Plotting with Python

Why make graphs with code?

Graphs help people understand data quickly - much faster than looking at huge tables full of numbers. You’ve probably made a graph in MicroSoft Excel by clicking buttons and changing settings. That’s fine for one or two graphs, but:

  • What if you needed to make 10, 100, or even 1,000 graphs?
  • Doing it all by hand would take ages and could lead to mistakes!

Using Python, we can:

  • Write instructions to make the graph for us
  • Re-use the same code for lots of different data
  • Save time and make fewer errors
  • Create really professional-looking graphs - like the ones used in the news, by scientists, or in apps and websites.


❓Question

Why is Python a more powerful tool than Excel when we want to create lots of graphs?

Who uses this?

  • Data scientists use Python to help explain results to doctors, politicians, and business leaders
  • The code helps people make big decisions using data!

What you’ll do

  • You’ll make your own graphs using Python
  • Don’t worry if you’ve never used Python before - that’s OK!
  • We’ll give you code to start with
  • You’ll just edit parts of it to see what happens

⚠️ You might not understand everything in the code - and that’s totally normal! Even professional programmers don’t always understand it all straight away. Just have a go, and don’t be afraid to make mistakes.

Animal ageing

Some animals live really long lives. The oldest human ever was a French woman named Jeanne Calment - she lived to the age of 122 years and 164 days! That’s pretty impressive… but some animals can live even longer.

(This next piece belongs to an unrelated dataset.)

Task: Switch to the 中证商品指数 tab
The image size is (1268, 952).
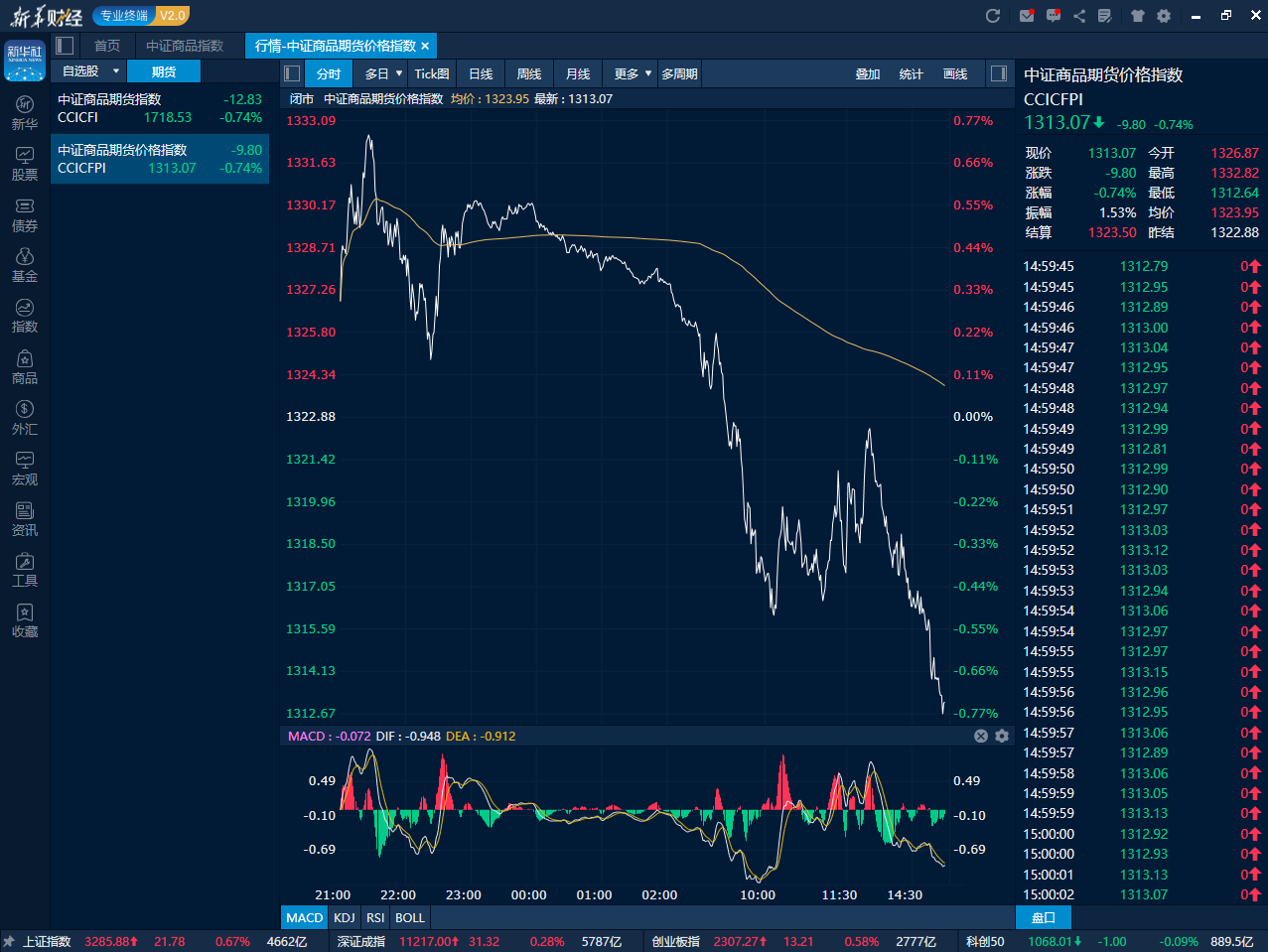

What’s their secret? Scientists are trying to find out - and if they do, it could help us understand how to live longer, healthier lives too. Below are some examples of long-lived animals:



In this activity, you’ll use Python to make plots showing how long different animals can live. You’ll get to customise your graphs and compare short- and long-lived species.

What you’ll learn

  • Some animals live way longer than others - we’ll find out which!

  • How to use Python to explore real data

  • How to make custom plots showing animal lifespans



Load packages

Python does not know how to process and plot data on its own. Python packages contain additional commands that don’t come installed with Python, and allow us to carry out certain extra tasks.

In this activity we’ll use two important ones:

  • pandas - lets python read and edit data (much like you’d use Excel to process raw data)

  • matplotlib - helps us draw graphs and plots

To use them, copy and paste the code below into your first code chunk, then press the play button:

Code

import pandas as pd
import matplotlib.pyplot as plt


❓Question

What does the pandas package help Python do?


As part of this code, we rename the packages to something shorter.matplotlib.pyplot is quite a lot of letters to type every time! Each time we drew a plot we’d have to type:

matplotlib.pyplot.plot


Instead, we can rename the package as we load it to something simple and easy to remember. In this case plt. So the above line of code would become:

plt.plot


In summary, this is how we load and rename a package:


Alternative text


❓Question

Why do we rename packages like matplotlib.pyplot to something shorter like plt?

Load the data

Next we are going to load our animal ageing data. The data we’re going to be using can be found here. We are going to load it using the package mentioned earlier ‘pandas’. Remember, we have loaded ‘pandas’ and renamed it to ‘pd’.


The code to load the data is below.

Code

data = pd.read_csv("https://raw.githubusercontent.com/CBFLivUni/scholars_event/refs/heads/main/data/animal_ageing_data.csv") 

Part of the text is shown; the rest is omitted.